Were Homo erectus incapable of modern language because their tools were so primitive? Bollocks
Such phrases demonstrate that humans can interpret and use a language even when it lacks any obvious grammar other than the ordering of words. The language of Homo erectus might have been no more complicated than these examples, or more so. The English examples underscore the principle that language is underdetermined apart from cultural context. Syntax alone is insufficient.

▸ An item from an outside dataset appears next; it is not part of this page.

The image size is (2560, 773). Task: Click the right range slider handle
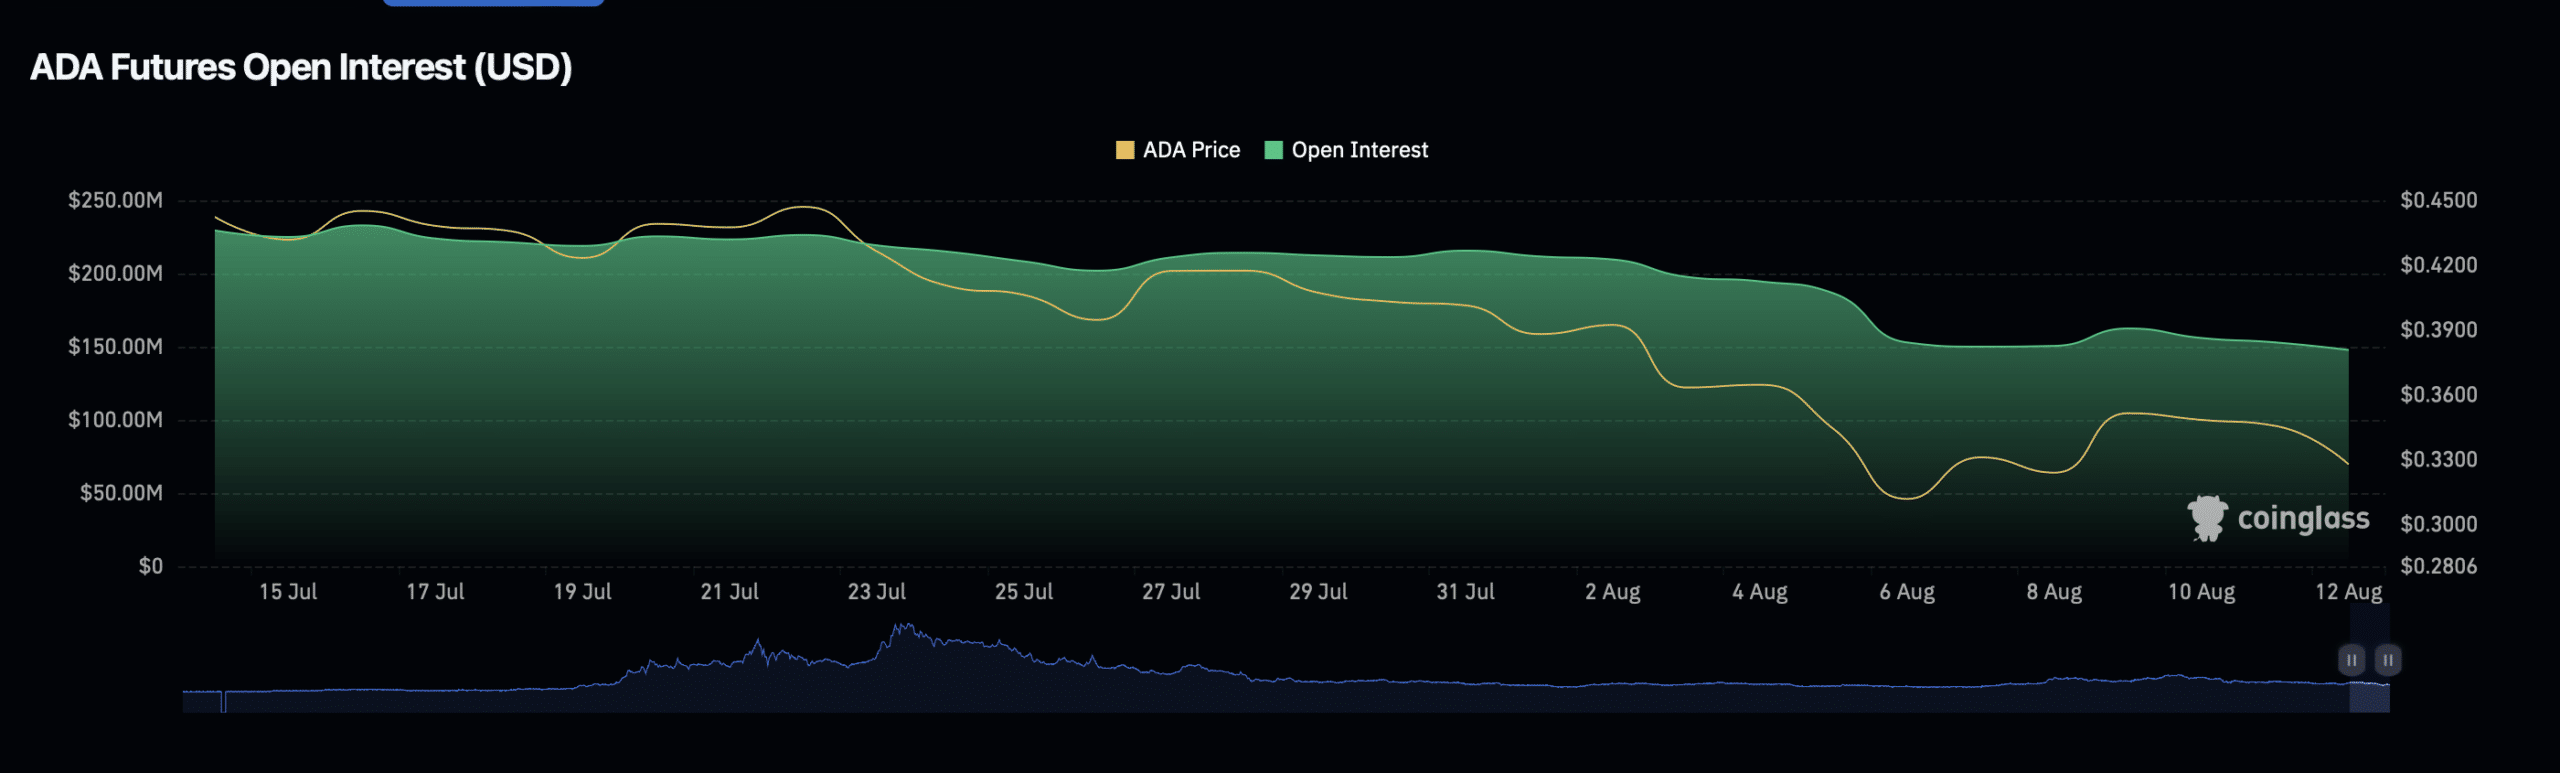[2387, 660]
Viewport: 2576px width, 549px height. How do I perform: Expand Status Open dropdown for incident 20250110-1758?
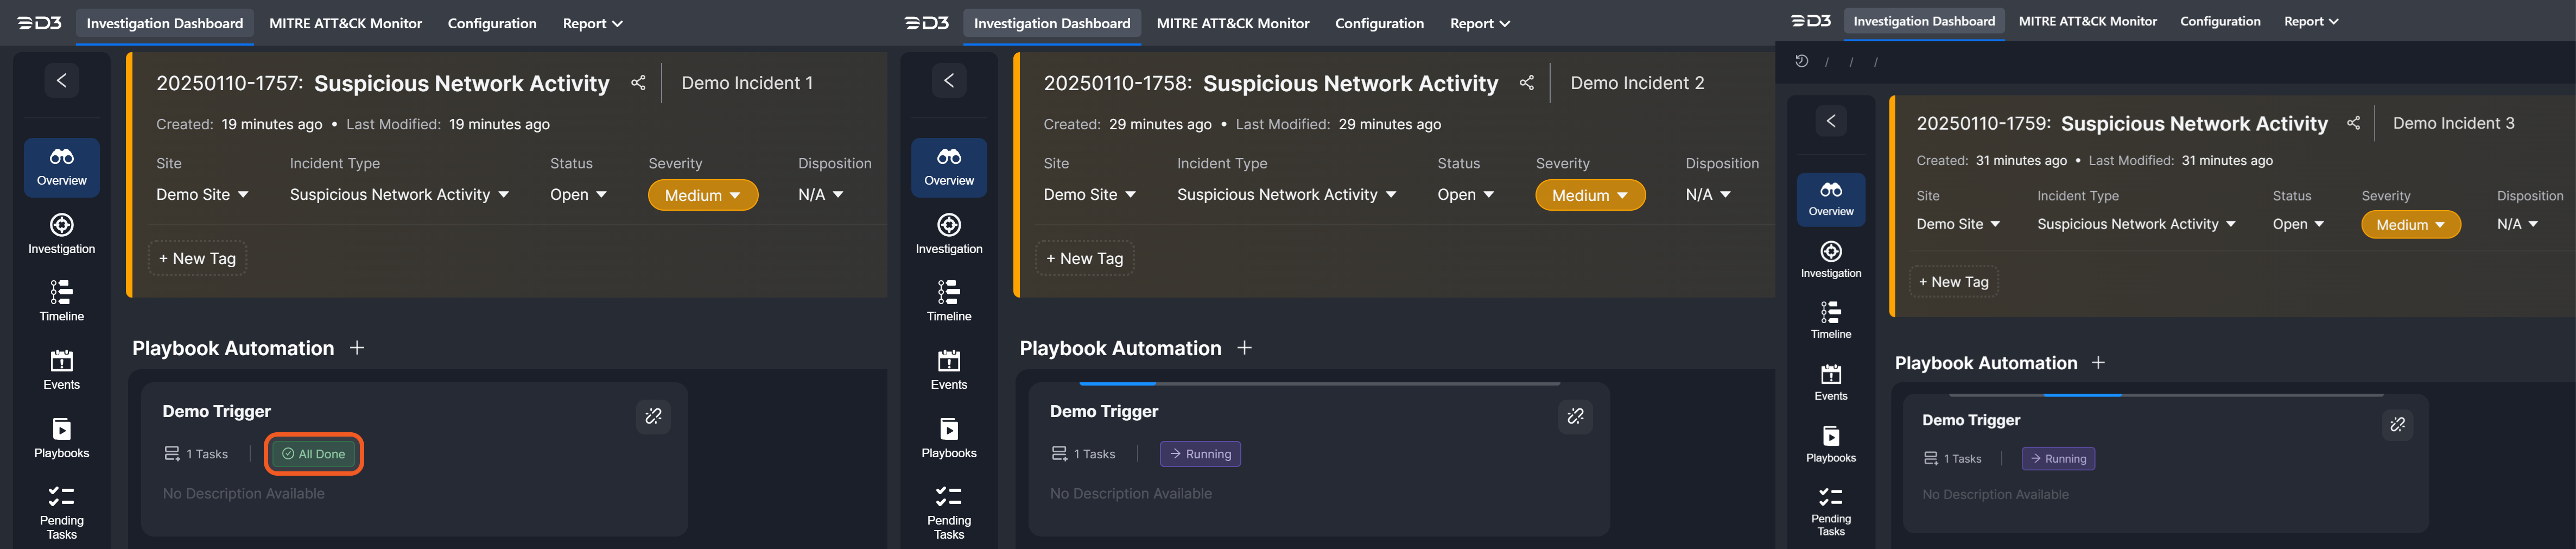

But what about the many modern paleoanthropologists, linguists and others who do not believe that erectus was capable of modern language because their tools were so primitive? Bollocks. This attribution of inability to erectus is based on a number of errors in reasoning: (i) it focuses almost exclusively on stone tools for erectus, ignoring evidence for bone and wooden tools; (ii) it errs in either assuming that settlements on multiple islands were the result of land bridges or accidents due to wind; (iii) it appears not to consider the significance of erectus village organisation; (iv) no study of erectus speech appears to recognise that speech came later than language and that the human vocal apparatus needs to be able to produce only a small number of sounds to have speech (but see the recent research on macaques led by the evolutionary biologist W Tecumseh Fitch at the University of Vienna); (v) it fails to understand that tools become symbols; (vi) it tends to overestimate the difficulty of having language and fails to realise how slot-filler grammars follow from symbols based on duality-of-patterning.
The conclusion that erectus invented language through their higher intelligence and cultural development is strong, as evidenced by the archaeological record. But if language is merely a technology based on symbols and grammar, other creatures could have also discovered it. If they didn’t, it would be because they lack culture. There are some claims that other animals have language as it is defined here – information-transfer via symbols. It is well-known, after all, that many animals can learn symbols. Some examples are horses, great apes and dogs. What is unclear is whether nonhumans invent symbols in the wild. They would need culture to do so. No strong evidence for this exists.
The available evidence then strongly suggests that erectus invented language more than a million years ago. In so doing, Homo erectus changed the world more than any creature since, including their grandchild, Homo sapiens.